I found a workaround to my original problem but I am hoping someone else can explain what is going on. I originally noticed that enabled_when
, and I'd imagine visible_when
also, appears to take effect in response to trait events originating from the model object only. If the event originates from some other object, even if the editor refers to it, it doesn't seem to be propagated correctly.
class DirectObjectPronoun(HasTraits):
text=Str
typable=Bool(False)
traits_view=View(
Item(name='typable'),
Item(name='text',enabled_when='typable'))
class IndirectObjectPronoun(HasTraits):
referent=Instance(DirectObjectPronoun,())
traits_view=View(
Item(name='typable',object='object.referent'),
Item(name='text',object='object.referent',
enabled_when='object.referent.typable'))
IndirectObjectPronoun().configure_traits()

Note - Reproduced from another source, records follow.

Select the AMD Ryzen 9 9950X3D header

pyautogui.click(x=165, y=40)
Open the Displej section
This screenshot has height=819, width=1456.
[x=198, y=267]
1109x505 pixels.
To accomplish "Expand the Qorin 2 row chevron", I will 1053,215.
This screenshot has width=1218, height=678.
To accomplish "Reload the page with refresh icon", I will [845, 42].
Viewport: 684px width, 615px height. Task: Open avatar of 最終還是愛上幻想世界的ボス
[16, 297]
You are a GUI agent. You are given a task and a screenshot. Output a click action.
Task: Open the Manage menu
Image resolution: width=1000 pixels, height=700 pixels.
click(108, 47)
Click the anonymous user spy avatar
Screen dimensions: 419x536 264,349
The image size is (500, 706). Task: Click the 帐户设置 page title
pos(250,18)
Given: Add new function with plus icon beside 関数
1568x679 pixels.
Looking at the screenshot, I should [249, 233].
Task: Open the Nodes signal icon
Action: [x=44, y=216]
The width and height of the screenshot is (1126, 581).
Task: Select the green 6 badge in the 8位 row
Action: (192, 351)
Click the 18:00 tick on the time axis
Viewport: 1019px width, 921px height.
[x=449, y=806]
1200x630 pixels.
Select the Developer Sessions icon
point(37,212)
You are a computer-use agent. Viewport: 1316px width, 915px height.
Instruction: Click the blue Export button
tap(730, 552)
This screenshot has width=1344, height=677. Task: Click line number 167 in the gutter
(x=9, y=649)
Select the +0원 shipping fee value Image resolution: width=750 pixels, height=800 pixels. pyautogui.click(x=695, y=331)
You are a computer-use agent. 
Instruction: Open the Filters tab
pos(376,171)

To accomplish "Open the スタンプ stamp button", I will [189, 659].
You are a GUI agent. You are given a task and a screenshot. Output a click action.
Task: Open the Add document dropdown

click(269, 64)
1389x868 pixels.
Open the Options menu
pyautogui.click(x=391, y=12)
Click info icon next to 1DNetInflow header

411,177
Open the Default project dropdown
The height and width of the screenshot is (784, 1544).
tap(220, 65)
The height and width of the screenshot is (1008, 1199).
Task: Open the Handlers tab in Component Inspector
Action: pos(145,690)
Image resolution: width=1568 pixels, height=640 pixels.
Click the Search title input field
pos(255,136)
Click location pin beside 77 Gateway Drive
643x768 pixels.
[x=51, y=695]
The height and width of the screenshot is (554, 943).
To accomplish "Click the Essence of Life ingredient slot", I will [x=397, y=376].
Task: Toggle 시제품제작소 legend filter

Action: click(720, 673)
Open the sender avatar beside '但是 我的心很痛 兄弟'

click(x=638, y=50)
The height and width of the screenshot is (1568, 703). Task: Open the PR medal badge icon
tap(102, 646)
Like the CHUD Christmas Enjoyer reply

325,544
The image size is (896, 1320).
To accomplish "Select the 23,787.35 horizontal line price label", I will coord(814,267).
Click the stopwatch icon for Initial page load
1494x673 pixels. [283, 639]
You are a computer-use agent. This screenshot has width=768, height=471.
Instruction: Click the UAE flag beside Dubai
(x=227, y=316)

The desired behavior is that the text window is enabled when typable is True
and disabled otherwise. The observed behavior is that the text window is always disabled (though if the default value of typable
is set to True then it is always enabled, so the problem must be in the listener.)
If a DirectObjectPronoun
is edited directly, the disabling works as intended.
I found a workaroud that that I don't understand.
class IndirectObjectPronoun(HasTraits):
stupid_listener=Bool
referent=Instance(DirectObjectPronoun,())
traits_view=View(
Item(name='typable',object='object.referent'),
Item(name='text',object='object.referent',
enabled_when='object.referent.typable'))
@on_trait_change('referent.typable')
def _stupid_listener_listens_stupidly(self):
self.stupid_listener=self.referent.typable
The idea is pretty simple: make a stupid variable that does nothing but listen to the condition, and then set that local variable to be the condition.
However, when I was testing this I forgot to change enabled_when
but it worked correctly anyway. In some way, adding this listener seems to have reminded the IndirectObjectPronoun
that it's supposed to listen to this variable anyway. It also appears that the content of the _stupid_listener_listens_stupidly
function matters -- if you change this to pass
or print 56
or whatever, it no longer works.
Does anyone know what's going on here?
Without studying the source, I don't know why it doesn't work; at very least, the inconsistency that you describe seems wrong.